Make a tasty sauce out of the drippings, once you have removed the fat. Add a little red wine, maybe a handful of huckleberries or dried cranberries and a bit of sugar, and reduce/thicken.
What to serve with goose? Mainly braised and sauteed roots. Parsnip, carrot, potato, turnip. And how about a rutabaga puree? I love the mentholy flavor of parnips and rutabaga. Or a celeriac (celery root) puree? Maybe a pile of braised, sauteed baby squash, too. Cranberry sauce? You betcha.
Are store geese delicious? Not really. It's more of a tradition than an epicurian experience.
This recipe is pretty good. Definitely use the goose fat to roast the potatoes in. Toss some Rosemary into the pan with the potatoes. Salt and pepper. Potato heaven.
Been in the City lately? I have. Love the vitality of it, the spirit, the pretty people. Best place in the world at Christmastime when everything and every corner is hopping. It is uplifting, invigorating, inspiring.
McSorley's is one of the great old pubs, but there are so many.
McSorley's allows ladies to enter nowadays, but it's really still a guy place. I puked in their bathroom one time as a youth. "Boot and rally," as we say. Not a sacred place - just old, uncomfortable, dusty, and rickety. Perfect.
I do not care for vodka in any form other than in a Bloody Mary or its variants, no matter what our team member Opie says about Grey Goose: I think it's just ethanol with a twist. (To me, a vodka Martini is only suited for auto fuel for the sanctimonious feel-gooders.)
At Maggie's Farm, we are feel-gooders of the other variety. While it's not a strictly holiday drink, I seem to only have Bloody Marys in the winter. Besides Irish Coffee, it's the only drink a proper gent can have before noon without looking like a drunk.
There are about a thousand different Bloody Mary recipes. Here's an interesting one. I used to have our wonderful Connecticut Yankee neighbor William F. Buckley Jr's recipe, which included canned beef broth or consomme and sounded like a complete wholesome meal in a glass - protein, vegetables, roughage (the celery stick) and booze - but I can't find it. (Thanks, reader. You remind me that some folks call that a Bloody Bull, but I'd still like to find his recipe - it obviously worked well for him.)
The Bloody Caesar (or plain "Caesar"), I learned recently, is the most popular mixed drink in Canada. It must be all that clam broth that makes Canadians so "nice." It could not be more simple, because the magic is in the magical Mott's Clamato. Rimming the glass with some lime and salt is a delicious touch and also wards off the dread Scurvy. I like the Spicy Clamato more than the regular. Here's the history of Clamato - one of Canada's great contributions to civilization, second only to the Labrador Retriever.
On most days, I'd take the Caesar over the Mary or the Bull. We olde Cape Codders cannot get away from that clam broth, which was Mother's milk to us ever since the kind Indians taught our ancestors how to dig the tasty quahogs.
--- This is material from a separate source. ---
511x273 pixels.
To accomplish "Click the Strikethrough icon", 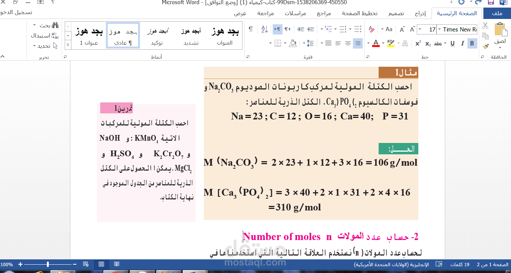I will 438,43.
Addendum: Opie doesn't want our readers to forget the Bloody Maria
It's time to review mincemeat pies. I just bought a bottle of decent French brandy for the purpose.
Regular readers know that the history and the making of mince pies is a favorite winter hobby down at Maggie's Farm. They were once banned in Boston - as was Christmas itself. I make it with lard, of course, and preferably venison (I am using local venison shank this year), well-aged with brandy.
Favorite mincemeat pie quote: "Dad, what's a mince?"
It's a savoury pie, not a sweet pie. Here's a photo one of ours from last Christmastime. I use cranberries in it along with raisins and currants. Serve warm, with vanilla ice cream or hard sauce.
The Englishman posted his favorite recipe. It must be well-aged, weeks or a month, but it will work fine with a couple of weeks of aging.